Le centaure Chiron apprend à son élève Jason qu'il est l'héritier du trône de Thessalie. Il réclame son dû au Roi Pélias, qui lui promet la couronne en échange de la Toison d'Or, symbole de prospérité gardé en Colchide. Séduite par Jason, Médée, la fille du roi de Colchide, l'aide à voler le trésor et s'enfuit avec. Ils se réfugient à Corinthe, où règne Créon. Dix ans après, Jason s'éprend de la fille de Créon. La vengeance de Médée, mère de deux enfants, sera terrible...

Analyse et critique


Egoïste platinum, pour hommes (vieille réclame)

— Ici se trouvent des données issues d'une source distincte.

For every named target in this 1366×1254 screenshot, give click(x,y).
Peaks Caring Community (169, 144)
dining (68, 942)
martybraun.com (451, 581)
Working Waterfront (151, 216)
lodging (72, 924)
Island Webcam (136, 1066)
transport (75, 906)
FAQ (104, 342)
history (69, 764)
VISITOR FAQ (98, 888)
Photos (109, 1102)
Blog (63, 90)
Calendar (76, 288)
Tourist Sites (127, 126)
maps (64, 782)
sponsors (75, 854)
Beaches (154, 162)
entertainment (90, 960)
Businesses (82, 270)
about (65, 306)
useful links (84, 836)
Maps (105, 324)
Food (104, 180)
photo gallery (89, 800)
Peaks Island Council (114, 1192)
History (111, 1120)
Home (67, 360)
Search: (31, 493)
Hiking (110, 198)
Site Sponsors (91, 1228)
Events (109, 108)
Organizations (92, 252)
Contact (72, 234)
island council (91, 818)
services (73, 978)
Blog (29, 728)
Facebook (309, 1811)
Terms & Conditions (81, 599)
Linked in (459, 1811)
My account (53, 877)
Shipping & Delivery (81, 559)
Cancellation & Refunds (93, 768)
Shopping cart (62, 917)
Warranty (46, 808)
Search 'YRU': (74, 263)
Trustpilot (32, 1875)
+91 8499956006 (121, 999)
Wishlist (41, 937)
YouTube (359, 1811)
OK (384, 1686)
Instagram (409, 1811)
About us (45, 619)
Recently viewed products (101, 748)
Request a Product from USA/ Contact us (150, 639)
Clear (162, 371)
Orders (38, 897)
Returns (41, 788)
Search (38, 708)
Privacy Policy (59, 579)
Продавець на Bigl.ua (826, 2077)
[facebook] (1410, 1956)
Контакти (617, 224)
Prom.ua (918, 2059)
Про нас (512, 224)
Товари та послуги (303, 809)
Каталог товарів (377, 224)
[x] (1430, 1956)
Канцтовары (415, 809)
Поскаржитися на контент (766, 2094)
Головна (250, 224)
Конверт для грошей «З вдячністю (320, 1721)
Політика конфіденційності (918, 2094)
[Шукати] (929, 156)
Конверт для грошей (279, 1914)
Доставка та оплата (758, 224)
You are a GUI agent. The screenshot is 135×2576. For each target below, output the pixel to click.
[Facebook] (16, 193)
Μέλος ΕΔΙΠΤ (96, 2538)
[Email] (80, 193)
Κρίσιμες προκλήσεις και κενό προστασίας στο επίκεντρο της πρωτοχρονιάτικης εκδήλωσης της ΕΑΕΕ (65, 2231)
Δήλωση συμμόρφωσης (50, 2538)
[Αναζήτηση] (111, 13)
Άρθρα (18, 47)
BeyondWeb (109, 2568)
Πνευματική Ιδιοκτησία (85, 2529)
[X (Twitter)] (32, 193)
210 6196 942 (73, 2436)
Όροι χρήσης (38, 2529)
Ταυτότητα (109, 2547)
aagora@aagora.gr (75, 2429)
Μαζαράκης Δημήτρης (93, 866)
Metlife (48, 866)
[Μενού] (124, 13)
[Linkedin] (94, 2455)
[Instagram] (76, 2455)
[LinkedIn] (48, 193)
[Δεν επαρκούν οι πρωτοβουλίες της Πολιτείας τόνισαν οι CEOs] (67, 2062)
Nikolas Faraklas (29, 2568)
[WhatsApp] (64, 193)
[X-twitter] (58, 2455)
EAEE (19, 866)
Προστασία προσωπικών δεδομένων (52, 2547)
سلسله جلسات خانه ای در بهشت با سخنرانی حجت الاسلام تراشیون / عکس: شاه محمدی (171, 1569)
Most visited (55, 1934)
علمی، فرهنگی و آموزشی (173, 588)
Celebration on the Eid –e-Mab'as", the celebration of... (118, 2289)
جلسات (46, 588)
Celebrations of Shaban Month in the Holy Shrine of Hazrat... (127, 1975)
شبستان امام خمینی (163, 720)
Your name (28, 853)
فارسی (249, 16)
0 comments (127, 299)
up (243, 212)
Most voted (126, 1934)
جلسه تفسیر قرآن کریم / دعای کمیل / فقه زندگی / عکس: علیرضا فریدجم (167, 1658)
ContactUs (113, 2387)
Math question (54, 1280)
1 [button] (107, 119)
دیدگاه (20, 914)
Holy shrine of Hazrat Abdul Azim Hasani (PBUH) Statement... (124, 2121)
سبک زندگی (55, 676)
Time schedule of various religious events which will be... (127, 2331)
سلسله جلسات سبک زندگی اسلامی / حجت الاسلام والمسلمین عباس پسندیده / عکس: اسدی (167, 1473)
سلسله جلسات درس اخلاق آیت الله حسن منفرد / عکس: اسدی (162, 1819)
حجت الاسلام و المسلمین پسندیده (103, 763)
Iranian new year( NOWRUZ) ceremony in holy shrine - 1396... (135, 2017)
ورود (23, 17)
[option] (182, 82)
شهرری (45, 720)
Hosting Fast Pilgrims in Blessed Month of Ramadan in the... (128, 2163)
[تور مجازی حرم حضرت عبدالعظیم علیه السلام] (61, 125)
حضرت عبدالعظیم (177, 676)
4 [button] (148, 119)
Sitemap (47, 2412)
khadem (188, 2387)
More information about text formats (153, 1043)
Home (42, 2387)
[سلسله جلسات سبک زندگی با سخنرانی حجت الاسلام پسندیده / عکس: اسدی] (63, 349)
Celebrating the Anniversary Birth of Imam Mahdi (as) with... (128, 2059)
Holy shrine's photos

Pour les époux adultères, Médée incarne depuis des siècles un garde-fou. Une idée de la terre brûlée conjugale autrement plus dissuasive qu'une tape sur les doigts. Sa vengeance est folle, monstrueuse, narcissique et enflammée, en digne fille du Soleil qu'elle est. Totale. Médée est peut-être avant tout barbare - terme dont Pasolini disait que c'était le mot qu'il aimait le plus au monde. La barbarie renvoie à une contrée et à un temps primitifs hantés par le Sacré et le Profane. Médée travaille donc ces questions - vitales pour un auteur hanté par le sens de l'Histoire et l'essence de l'Homme - avec incandescence, jusqu'à une rare sécheresse. Pasolini conclut avec Médée une trilogie - entamée avec L'Evangile selon Saint Matthieu et Œdipe-Roi - sur les mythes sous la forme d'un conte âpre mais aussi théorique. Film littéraire - comme souvent chez Pasolini, pour qui écrire et tourner étaient la même chose - qui pourra égarer les spectateurs, privés des notes de bas de pages ou de leur petit Profil d'une œuvre.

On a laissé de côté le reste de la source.